Kagan adds that this is “a most Leninist concept indeed.”

Now to The Brothers Karamazov although, interestingly enough, the Grand Inquisitor’s diatribe is directed against Christianity, not democracy. But there is a democratic strain within Christianity, and it is this to which he is objecting. In other words, parallels between the Grand Inquisitor and today’s Christian authoritarians hold up.

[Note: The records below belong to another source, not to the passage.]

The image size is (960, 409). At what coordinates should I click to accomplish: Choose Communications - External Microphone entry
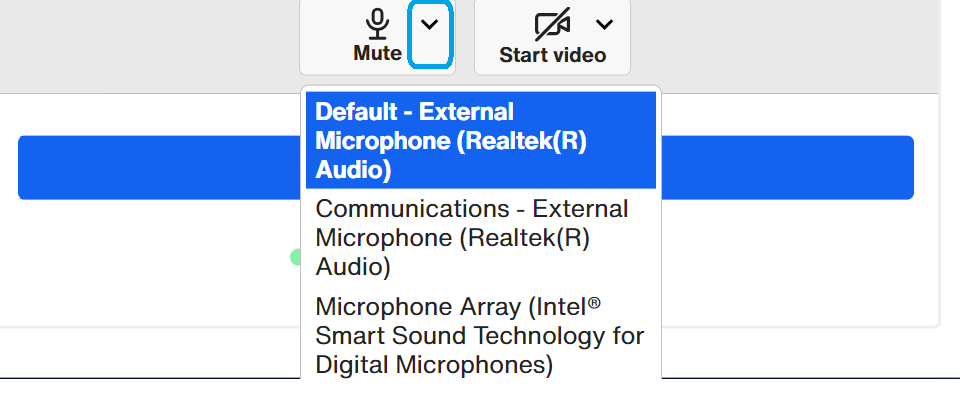(481, 238)
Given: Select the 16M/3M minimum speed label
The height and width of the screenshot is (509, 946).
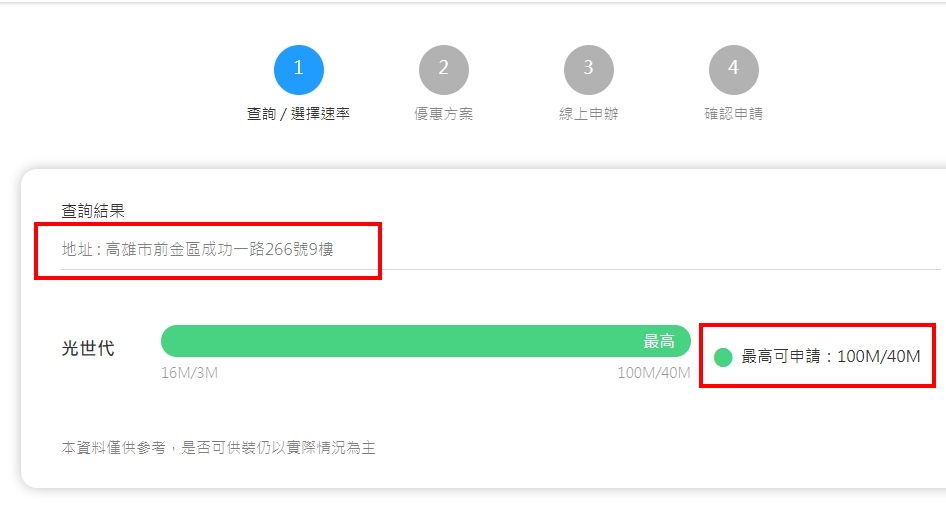Looking at the screenshot, I should pyautogui.click(x=189, y=373).
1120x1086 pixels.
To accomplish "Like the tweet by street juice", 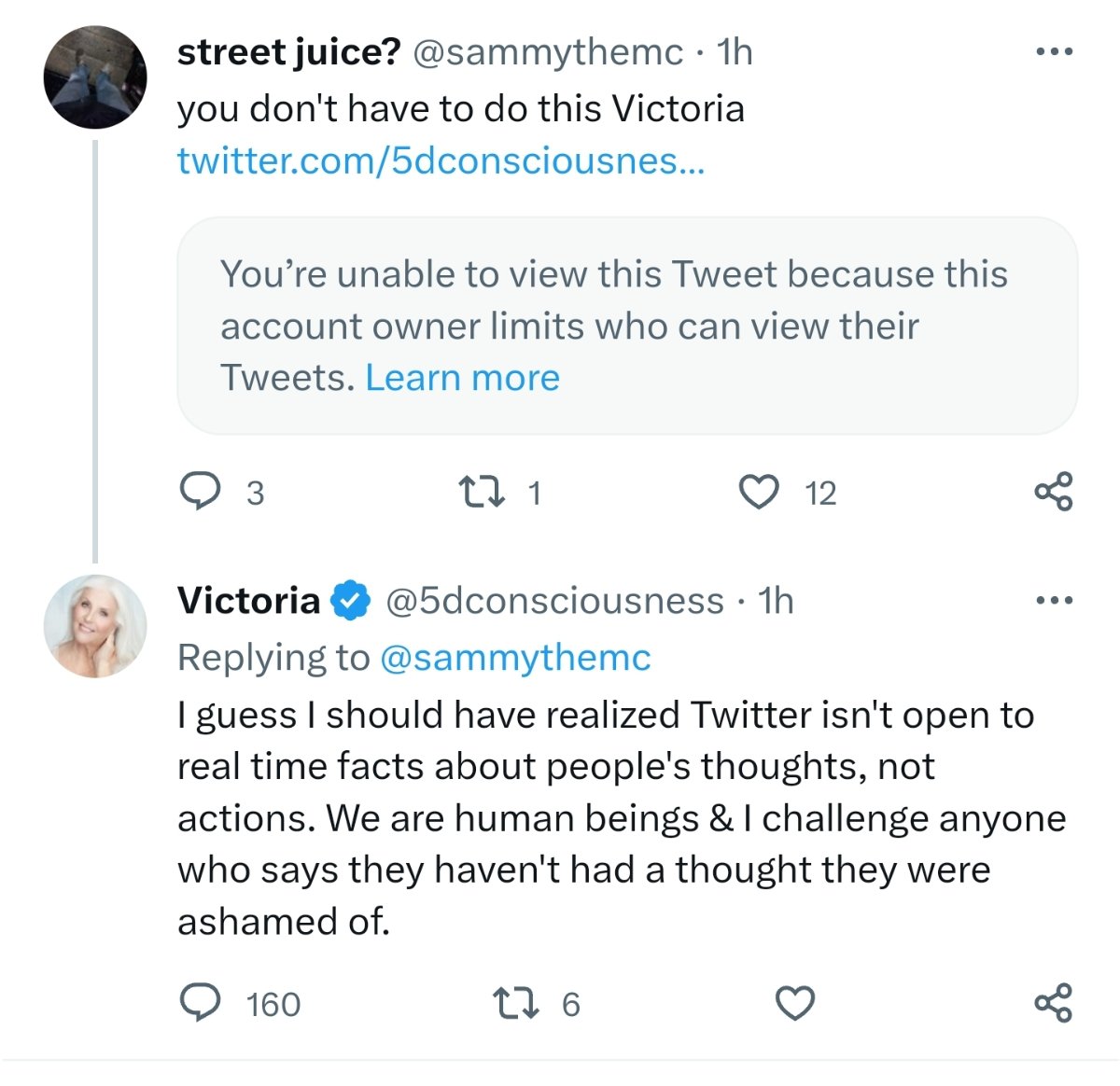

In Dostoevsky’s novel, the rational brother (Ivan) is debating with the spiritual brother (Alyosha) about the latter’s vision of God as loving and benevolent. Setting up a thought experiment where Jesus is arrested by the Inquisition when he returns to the world, Ivan argues that he makes inhuman demands on people. When Jesus rejects Satan’s temptations in the desert—bread, safety, and earthly power—and when he tells his followers that they must rely on faith rather than miracles—he is putting impossible and therefore cruel demands upon them. Only saints are capable of rising to the occasion, the Inquisitor contends:

Thou hast burdened man’s soul with anxieties hitherto unknown to him. Thirsting for human love freely given, seeking to enable man, seduced and charmed by Thee, to follow Thy path of his own free-will, instead of the old and wise law which held him in subjection, Thou hast given him the right henceforth to choose and freely decide what is good and bad for him, guided but by Thine image in his heart. But hast Thou never dreamt of the probability, nay, of the certainty, of that same man one day rejected finally, and controverting even Thine image and Thy truth, once he would find himself laden with such a terrible burden as freedom of choice? That a time would surely come when men would exclaim that Truth and Light cannot be in Thee, for no one could have left them in a greater perplexity and mental suffering than Thou has done, lading them with so many cares and insoluble problems.

In Escape from Freedom (1941), the book mentioned by my brother, Erich Fromm uses a similar idea to explain why certain Germans embraced fascism over democracy. Individual freedom, he argued, causes fear, anxiety, and alienation whereas authoritarianism provides them with a kind of relief. The Grand Inquisitor makes the same argument against Christ’s challenge, asserting, “Thou has suffered for mankind and its freedom, the present fate of men may be summed up in three words: Unrest, Confusion, Misery!”

By contrast, the Inquisitor contends, the authoritarian church offers happiness:

We will prove to them their own weakness and make them humble again, whilst with Thee they have learnt but pride, for Thou hast made more of them than they ever were worth. We will give them that quiet, humble happiness, which alone benefits such weak, foolish creatures as they are, and having once had proved to them their weakness, they will become timid and obedient, and gather around us as chickens around their hen. They will wonder at and feel a superstitious admiration for us, and feel proud to be led by men so powerful and wise that a handful of them can subject a flock a thousand millions strong. Gradually men will begin to fear us. They will nervously dread our slightest anger, their intellects will weaken, their eyes become as easily accessible to tears as those of children and women; but we will teach them an easy transition from grief and tears to laughter, childish joy and mirthful song.

The Grand Inquisitor goes on for a while longer but you get the point. Christ’s vision that every individual is beloved by God—it doesn’t matter whether you are high or low, slave or free, man or woman—was as radical in Roman times as the Declaration of Independence was in the 18th century. In fact, Christ’s radical ideas helped make the democratic revolutions possible. So it is not only Founder liberalism that America’s contemporary rightwing intellectuals are objecting to but people finding their own individual ways to God.

These intellectuals, in their arguments for a new elite, don’t mention the potential for abuse and corruption, which we witness in every authoritarian regime. They appear to see themselves exempt from the truism that power corrupts and that absolute power corrupts absolutely. Similarly, the Grand Inquisitor speaks as though the authoritarian church actually cares about the common people rather than, first and foremost, about its own concerns. One need only do a quick glance at the history of humankind to realize that “benevolent dictator” is an oxymoron.

Americans are beginning to get glimpses of what a Christian Commonwealth would look like as librarians, teachers, and doctors are threatened with prison, women are forced to bring non-viable fetuses to term, asylum seekers are shot, and threats of violence against political opponents are regarded as an acceptable means of maintaining order. If we are to judge by the questions asked at Trump’s immunity hearing last week, some rightwing members of the Supreme Court see presidents as above the law (at least Republican presidents). In their questions, they didn’t laugh Trump’s lawyers out of court when they argued that a president should be free to assassinate opponents or stage a coup.

I imagine Clarence Thomas, Samuel Alito, Neil Gorsuch, and Brett Kavanaugh reading the Grand Inquisitor’s words and applauding.